Title

Exercise 1 - Guesstimating Beta values for Logistic Regression

Description

The goal of the exercise is to produce a plot similar to the one given below, by guesstimating the values of the coefficient estimates for $\beta_0$ and $\beta_1$.

Instructions:

We are trying to predict who will claim insurance as a function of age using the data. To do so we need :

  • Read the insurance_claim.csv as a dataframe.
  • Assign the predictor and response variables.
  • Guesstimate the values of the coefficients $\hat{\beta}_0$ and $\hat{\beta}_1$.
  • Predict the response variable using the formula of a simple logistic regression given below (no package allowed)
  • Compute the accuracy of the model.
  • Repeat the above steps by changing the values of the coefficients $\hat{\beta}_0$ and $\hat{\beta}_1$, until you get "good" accuracy.
  • Plot the Insurance Claim vs. Age graph with the fit of the model.

Hints:

  • Logistic Regression equation:
$$P\left(Y=1\right)=\frac{1}{1+e^{-\left(\beta_{0\ }+\beta_1X\right)}}$$

plt.plot() : Plots x versus y as lines and/or markers

sklearn.accuracy_score() : Accuracy classification score

plt.xticks() : Get or set the current tick locations and labels of the x-axis.

plt.yticks() : Get or set the current tick locations and labels of the y-axis.

plt.xlabel() : Set the label for the x-axis.

plt.ylabel() : Set the label for the y-axis.

Note: This exercise is auto-graded and you can try multiple attempts.

In [1]:
# import important libraries

%matplotlib inline
import numpy as np
import pandas as pd
from math import exp
import matplotlib.pyplot as plt
from sklearn.preprocessing import normalize
from sklearn.metrics import accuracy_score
In [2]:
# Make a dataframe of the file "insurance_claim.csv"

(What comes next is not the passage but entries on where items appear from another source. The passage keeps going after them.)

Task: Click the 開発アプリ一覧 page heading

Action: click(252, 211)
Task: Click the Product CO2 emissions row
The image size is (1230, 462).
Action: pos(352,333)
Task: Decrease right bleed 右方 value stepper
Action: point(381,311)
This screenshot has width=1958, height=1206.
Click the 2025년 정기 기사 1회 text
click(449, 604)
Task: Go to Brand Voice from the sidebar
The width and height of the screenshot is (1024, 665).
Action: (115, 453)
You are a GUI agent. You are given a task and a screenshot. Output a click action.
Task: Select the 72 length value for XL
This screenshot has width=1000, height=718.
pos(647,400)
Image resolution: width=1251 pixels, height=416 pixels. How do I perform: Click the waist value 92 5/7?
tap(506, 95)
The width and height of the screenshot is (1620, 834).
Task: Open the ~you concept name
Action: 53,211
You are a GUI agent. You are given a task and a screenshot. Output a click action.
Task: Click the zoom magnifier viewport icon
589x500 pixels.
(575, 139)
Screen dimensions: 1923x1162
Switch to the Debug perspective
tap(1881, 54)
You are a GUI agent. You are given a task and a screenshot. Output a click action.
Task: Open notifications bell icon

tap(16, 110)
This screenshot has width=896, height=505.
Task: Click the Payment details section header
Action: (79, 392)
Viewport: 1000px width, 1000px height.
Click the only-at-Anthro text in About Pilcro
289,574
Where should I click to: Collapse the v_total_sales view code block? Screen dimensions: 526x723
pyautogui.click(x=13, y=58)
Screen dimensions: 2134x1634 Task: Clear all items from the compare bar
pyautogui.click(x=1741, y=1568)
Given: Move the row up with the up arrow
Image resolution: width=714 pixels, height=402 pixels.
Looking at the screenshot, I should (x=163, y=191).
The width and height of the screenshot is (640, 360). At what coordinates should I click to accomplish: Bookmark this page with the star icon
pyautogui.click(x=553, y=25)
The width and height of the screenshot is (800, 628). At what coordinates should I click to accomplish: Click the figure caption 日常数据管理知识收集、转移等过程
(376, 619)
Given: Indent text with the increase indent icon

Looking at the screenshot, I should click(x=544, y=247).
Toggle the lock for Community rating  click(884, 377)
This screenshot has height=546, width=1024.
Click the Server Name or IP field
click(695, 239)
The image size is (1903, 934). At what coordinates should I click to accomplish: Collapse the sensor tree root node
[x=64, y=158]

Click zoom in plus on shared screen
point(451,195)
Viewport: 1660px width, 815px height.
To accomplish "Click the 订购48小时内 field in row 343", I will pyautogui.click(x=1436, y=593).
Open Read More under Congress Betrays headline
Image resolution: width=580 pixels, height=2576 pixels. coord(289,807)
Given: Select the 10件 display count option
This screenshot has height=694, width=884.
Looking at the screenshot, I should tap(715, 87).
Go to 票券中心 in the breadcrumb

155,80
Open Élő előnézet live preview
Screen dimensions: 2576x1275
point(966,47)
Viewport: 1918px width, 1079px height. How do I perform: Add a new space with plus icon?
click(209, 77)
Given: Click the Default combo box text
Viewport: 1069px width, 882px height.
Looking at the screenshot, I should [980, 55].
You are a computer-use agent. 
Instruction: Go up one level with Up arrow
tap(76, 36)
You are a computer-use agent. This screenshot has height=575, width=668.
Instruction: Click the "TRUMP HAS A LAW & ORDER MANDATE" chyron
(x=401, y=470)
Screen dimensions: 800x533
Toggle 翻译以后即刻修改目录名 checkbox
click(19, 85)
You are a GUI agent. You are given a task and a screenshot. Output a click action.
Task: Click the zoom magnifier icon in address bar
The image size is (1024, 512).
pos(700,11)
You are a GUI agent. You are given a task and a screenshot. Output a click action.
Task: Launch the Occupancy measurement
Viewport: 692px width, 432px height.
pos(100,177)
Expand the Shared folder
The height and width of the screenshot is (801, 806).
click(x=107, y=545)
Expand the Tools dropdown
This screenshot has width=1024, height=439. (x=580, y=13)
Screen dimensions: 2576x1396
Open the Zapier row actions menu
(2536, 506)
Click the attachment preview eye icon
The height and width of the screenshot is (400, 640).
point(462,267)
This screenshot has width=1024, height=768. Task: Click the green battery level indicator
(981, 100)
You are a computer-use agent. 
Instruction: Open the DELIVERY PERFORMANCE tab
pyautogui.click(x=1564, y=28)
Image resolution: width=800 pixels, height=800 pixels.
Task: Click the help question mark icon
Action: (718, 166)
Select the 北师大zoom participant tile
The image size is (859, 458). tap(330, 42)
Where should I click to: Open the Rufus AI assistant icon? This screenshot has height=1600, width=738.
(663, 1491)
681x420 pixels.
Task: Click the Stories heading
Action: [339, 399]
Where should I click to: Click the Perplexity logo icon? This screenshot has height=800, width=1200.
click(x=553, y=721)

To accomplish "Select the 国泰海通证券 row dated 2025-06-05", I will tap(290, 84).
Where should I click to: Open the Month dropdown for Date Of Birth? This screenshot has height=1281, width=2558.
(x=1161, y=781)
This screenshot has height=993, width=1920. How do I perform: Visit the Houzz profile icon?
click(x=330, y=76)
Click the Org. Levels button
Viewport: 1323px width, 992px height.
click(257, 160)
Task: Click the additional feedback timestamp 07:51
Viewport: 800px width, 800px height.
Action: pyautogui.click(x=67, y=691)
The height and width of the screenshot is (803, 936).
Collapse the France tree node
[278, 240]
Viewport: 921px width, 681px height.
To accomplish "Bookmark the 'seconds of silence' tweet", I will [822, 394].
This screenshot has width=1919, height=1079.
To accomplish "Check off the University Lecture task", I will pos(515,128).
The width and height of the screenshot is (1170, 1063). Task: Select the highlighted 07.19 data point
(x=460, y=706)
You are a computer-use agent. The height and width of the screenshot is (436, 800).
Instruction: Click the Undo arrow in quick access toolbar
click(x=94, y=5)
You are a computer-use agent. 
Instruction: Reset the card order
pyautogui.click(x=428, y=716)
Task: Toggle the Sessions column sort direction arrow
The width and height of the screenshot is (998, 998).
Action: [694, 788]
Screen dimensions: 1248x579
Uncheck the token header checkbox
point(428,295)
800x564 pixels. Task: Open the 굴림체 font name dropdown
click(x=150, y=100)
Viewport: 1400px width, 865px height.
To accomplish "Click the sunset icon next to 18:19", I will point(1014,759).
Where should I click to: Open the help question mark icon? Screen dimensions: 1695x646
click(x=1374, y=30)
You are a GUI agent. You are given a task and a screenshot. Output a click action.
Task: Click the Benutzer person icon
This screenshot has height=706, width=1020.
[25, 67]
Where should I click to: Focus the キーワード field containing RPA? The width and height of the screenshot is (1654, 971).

data_filename = 'insurance_claim.csv'
df = pd.read_csv(data_filename)
In [ ]:
# Take a quick look of the data, notice that the response variable is binary

df.head()
In [3]:
# Assign age as the predictor variable using double brackets
x = df[[___]]

# Assign insuranceclaim as the response variable
y = df[___]
In [ ]:
# Make a plot of the response (insuranceclaim) vs the predictor (age)
plt.plot(___,___,'o', markersize=7,color="#011DAD",label="Data")

# Also add the labels for 'x' & 'y' values
plt.xlabel(___)
plt.ylabel(___)

plt.xticks(np.arange(18, 80, 4.0))

# Label the value 1 as 'Yes' & 0 as 'No'
plt.yticks((0,1), labels=('No', 'Yes'))
plt.legend(loc='best')
plt.show()
In [5]:
### edTest(test_beta_guesstimate) ###
# Guesstimate the values of beta0 & beta1

beta0 = ___

beta1 = ___
In [6]:
### edTest(test_beta_computation) ###
# Use the logistic function below to predict the response based on the input
logit = []

for i in x:
    # Append the P(y=1) values to the logit list
    logit.append(___)
    
    
In [6]:
# If the predictions are above a threshold of 0.5, predict as 1, else 0

y_pred = []

for py in ___:
    if py >= 0.5:
        ____
    else:
        ____
        
In [ ]:
# Use accuracy_score function to find the accuracy 

accuracy = accuracy_score(___, ___)

# Print the accuracy
print (___)
In [ ]:
# Make a plot similar to the one above along with the fit curve
plt.plot(___, ___,'o', markersize=7,color="#011DAD",label="Data")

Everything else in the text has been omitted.